The task –
Copy the listing again, requests included, starting at the line containing "The height and" and ending at the line containing "(x=1163, y=262)", and shift every coordinate in the answers up by 64. Leave the pictures out of your answer.

Word and element pointing listing –
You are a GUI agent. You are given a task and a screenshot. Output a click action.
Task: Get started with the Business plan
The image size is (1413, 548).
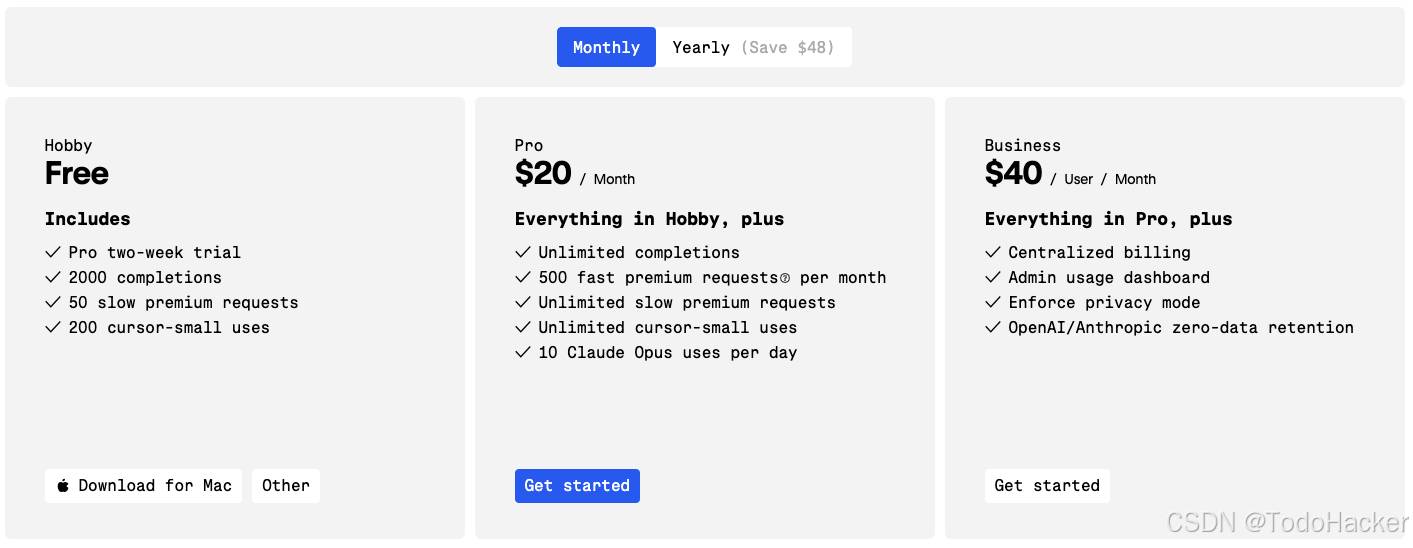pos(1047,486)
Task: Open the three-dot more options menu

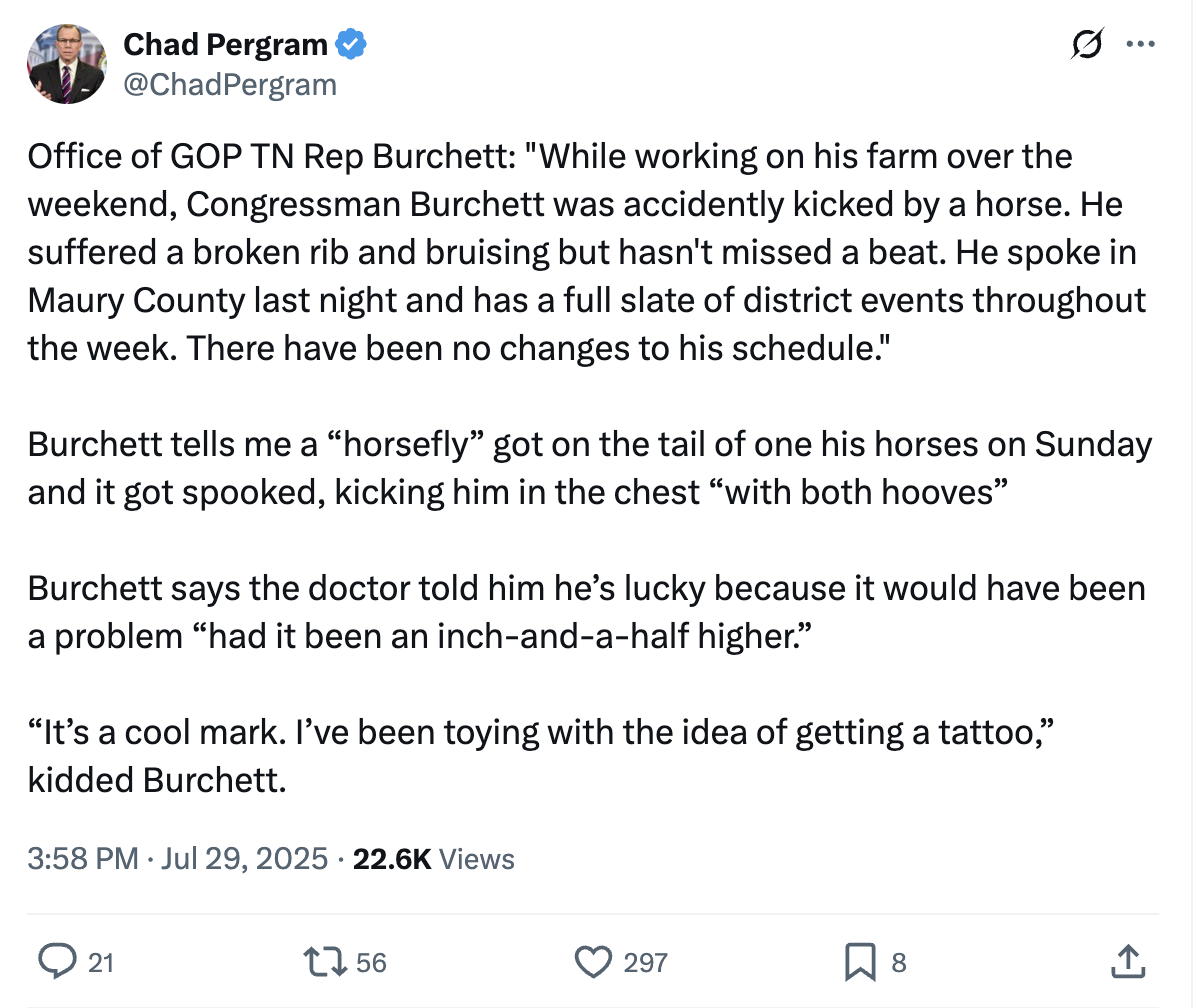Action: click(1141, 45)
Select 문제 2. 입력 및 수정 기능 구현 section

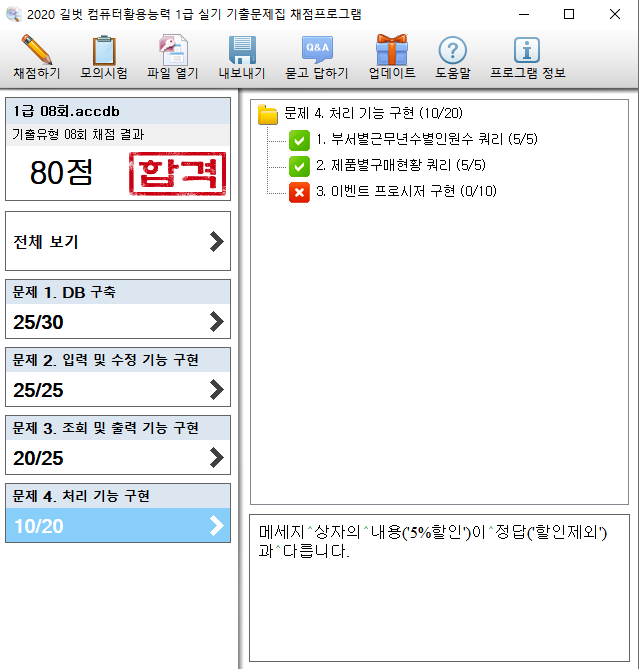pyautogui.click(x=117, y=376)
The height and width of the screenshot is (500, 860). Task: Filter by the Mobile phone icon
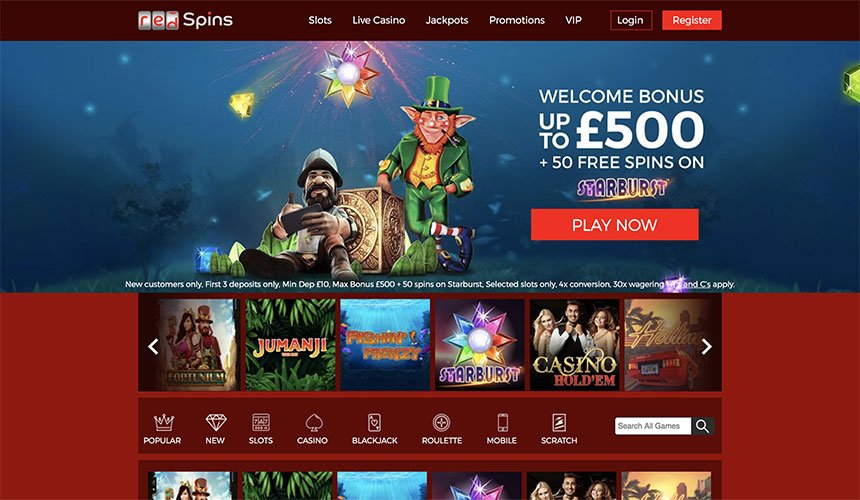tap(502, 423)
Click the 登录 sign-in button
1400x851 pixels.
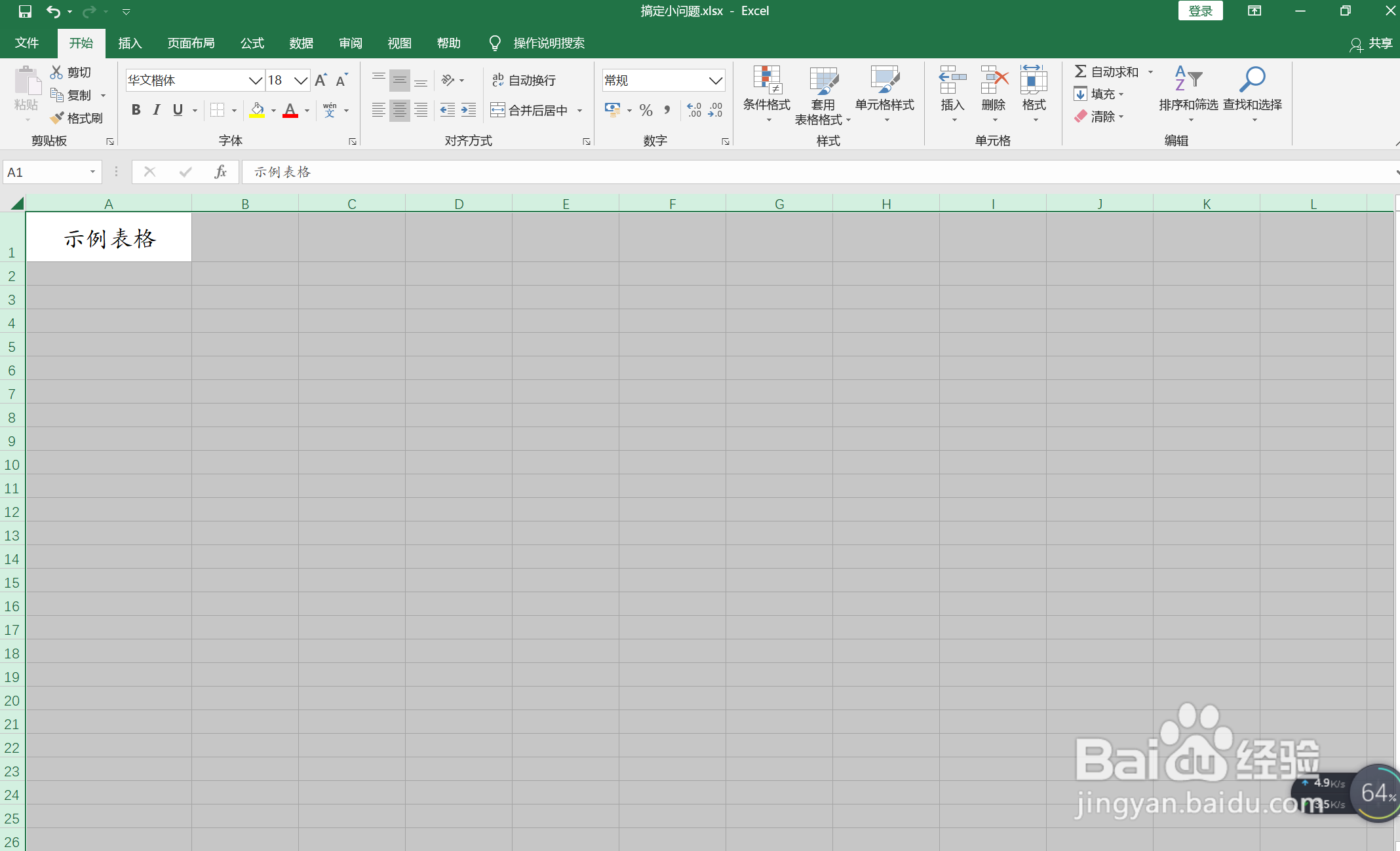tap(1200, 11)
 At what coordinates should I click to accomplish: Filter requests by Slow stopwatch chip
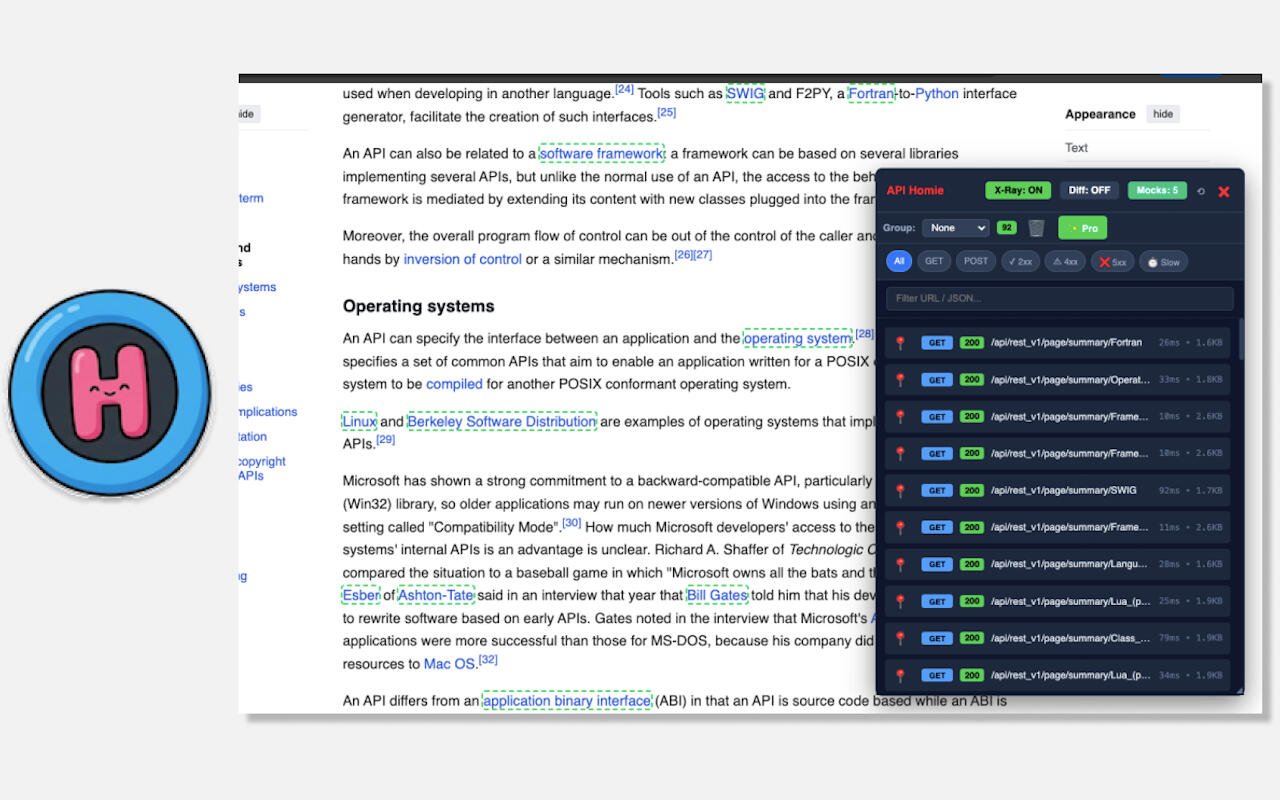(x=1163, y=262)
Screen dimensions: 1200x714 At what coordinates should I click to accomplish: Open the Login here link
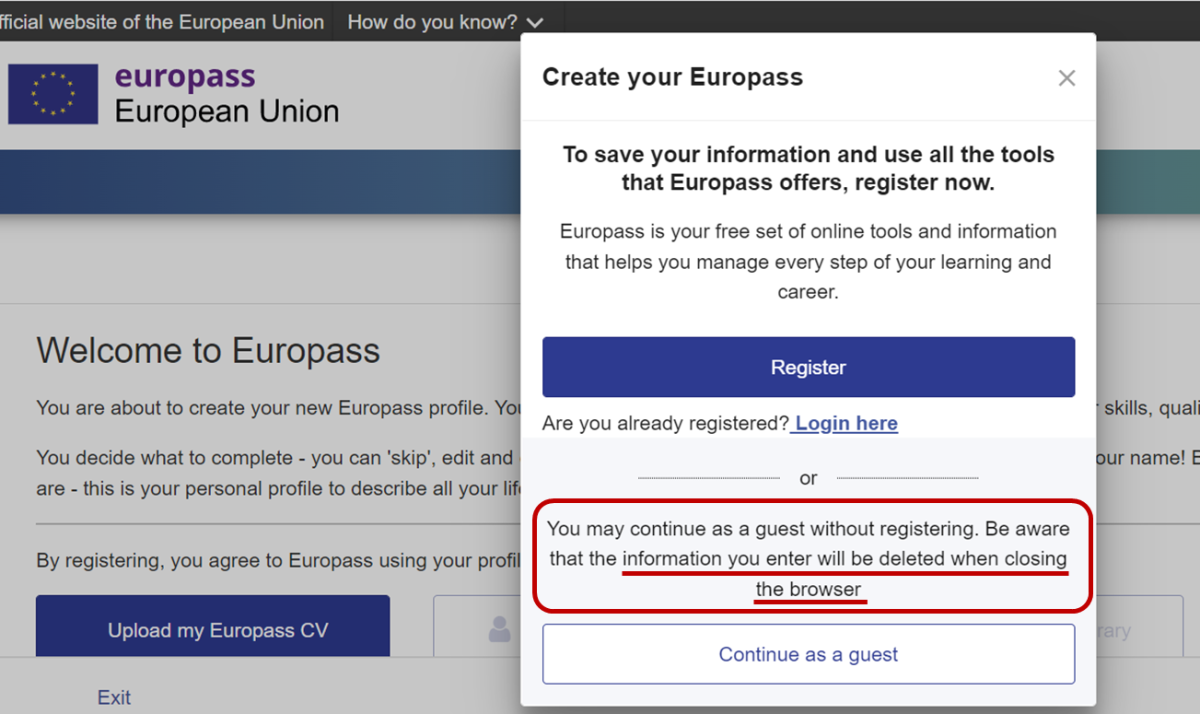[x=845, y=423]

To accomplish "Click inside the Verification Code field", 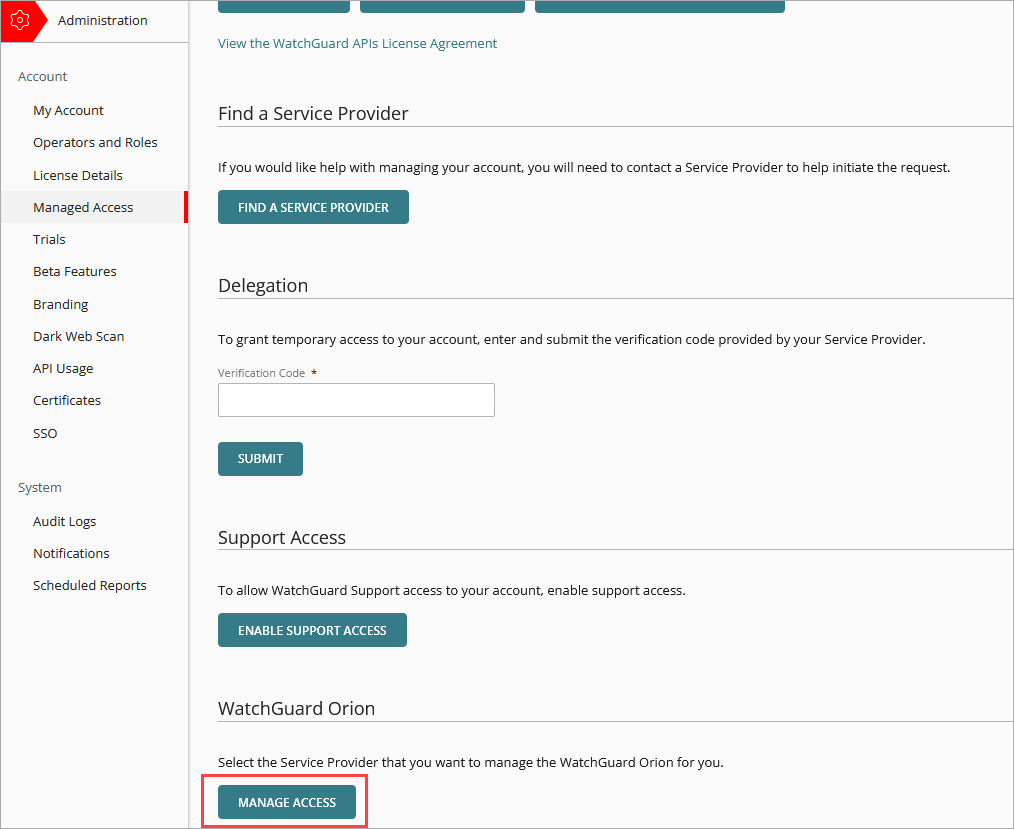I will pyautogui.click(x=356, y=399).
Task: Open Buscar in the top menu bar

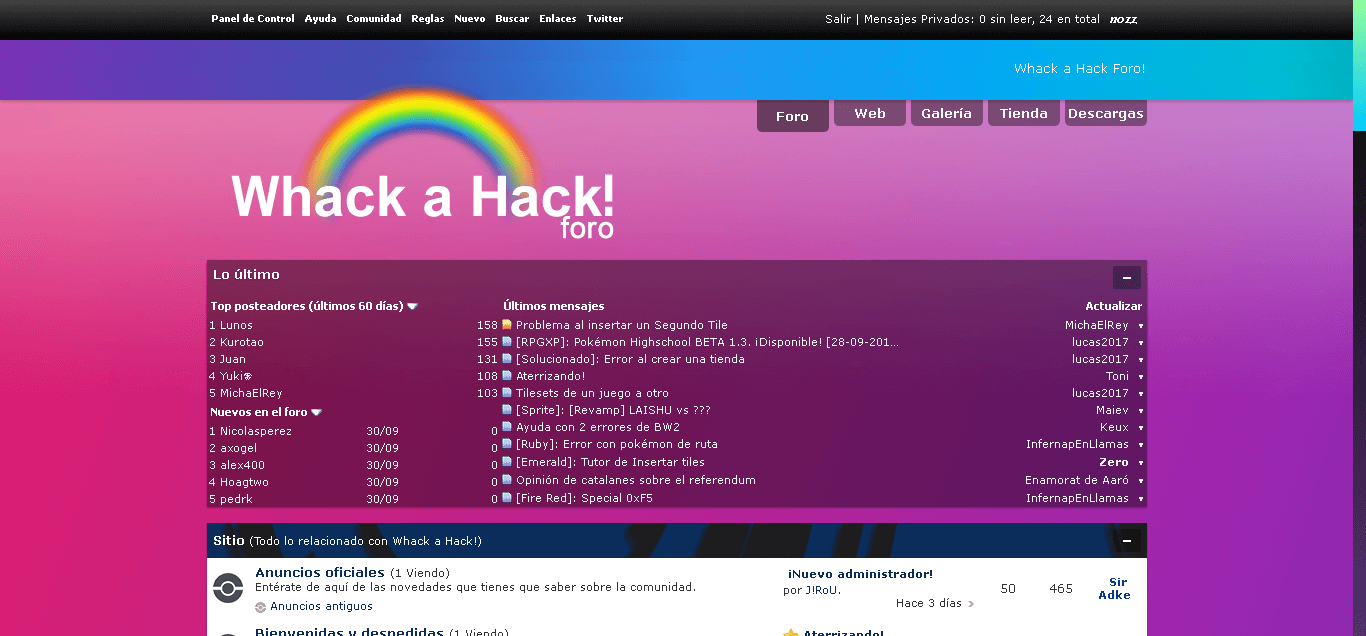Action: coord(512,18)
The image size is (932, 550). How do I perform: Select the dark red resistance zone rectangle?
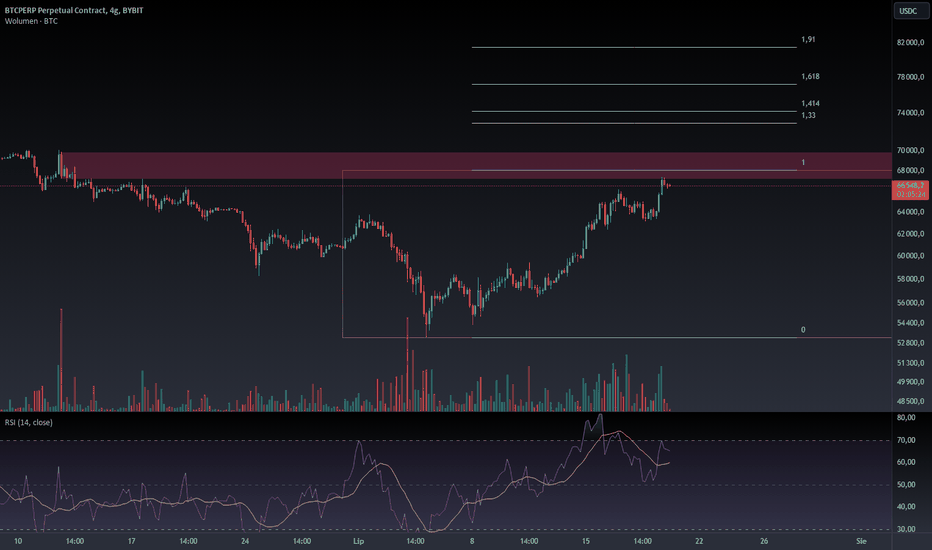[476, 165]
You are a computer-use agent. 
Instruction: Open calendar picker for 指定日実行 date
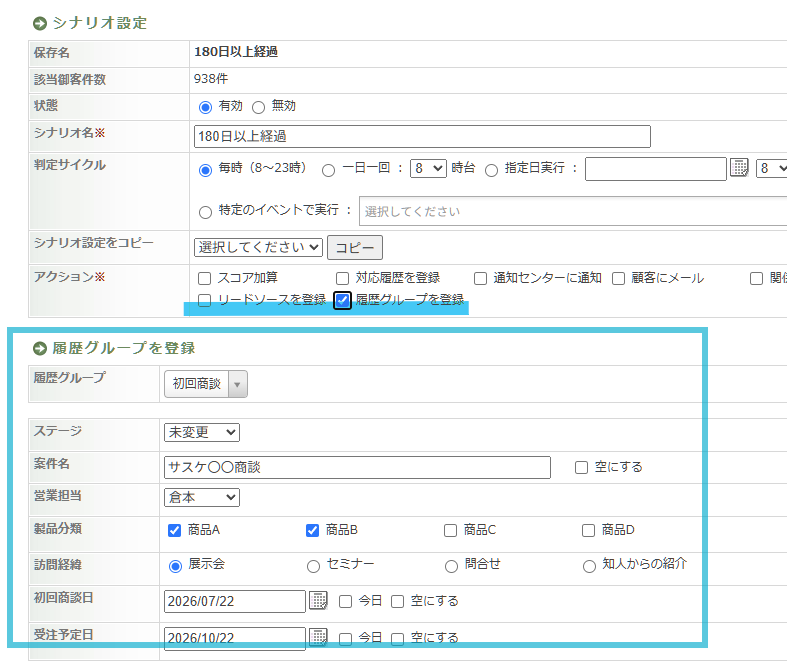[739, 168]
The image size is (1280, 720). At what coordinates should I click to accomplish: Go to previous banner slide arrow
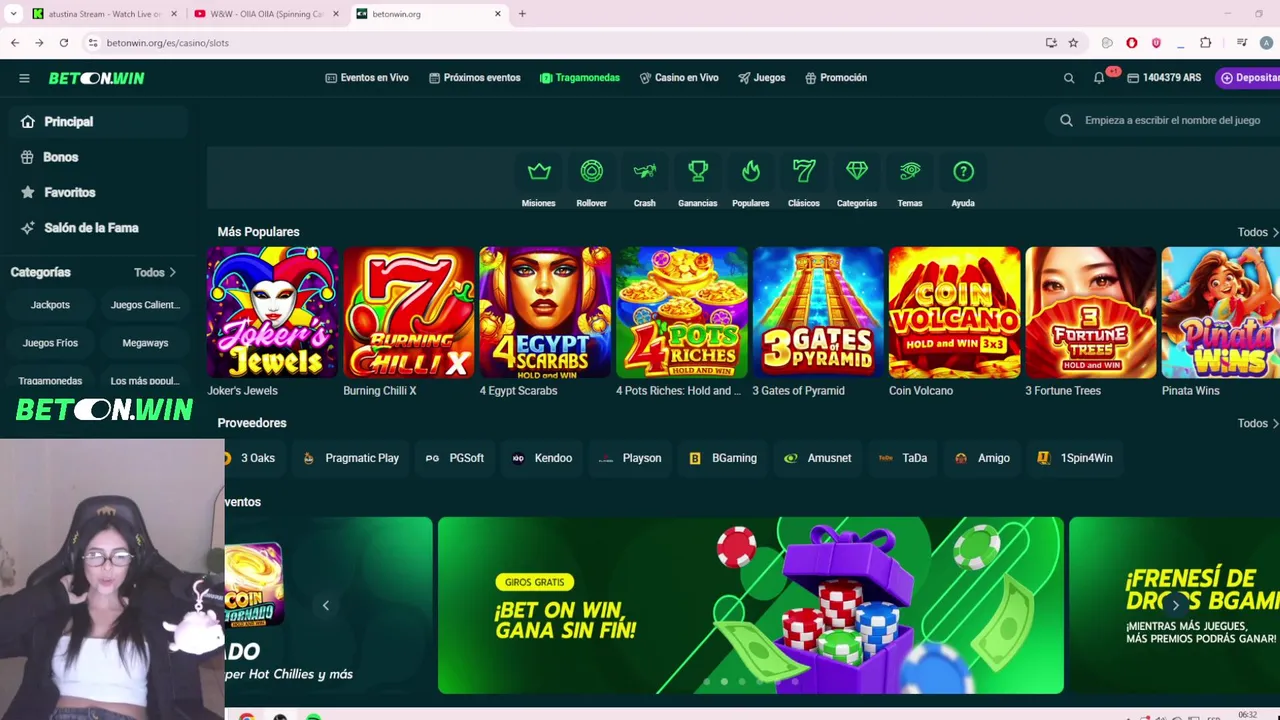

The solution –
The height and width of the screenshot is (500, 860). Task: Filter by the Mobile phone icon
tap(566, 487)
Click the 登录 sign-in button
1400x851 pixels.
tap(1264, 75)
 At what coordinates should I click to accomplish: Filter requests by Slow stopwatch chip
(x=1227, y=326)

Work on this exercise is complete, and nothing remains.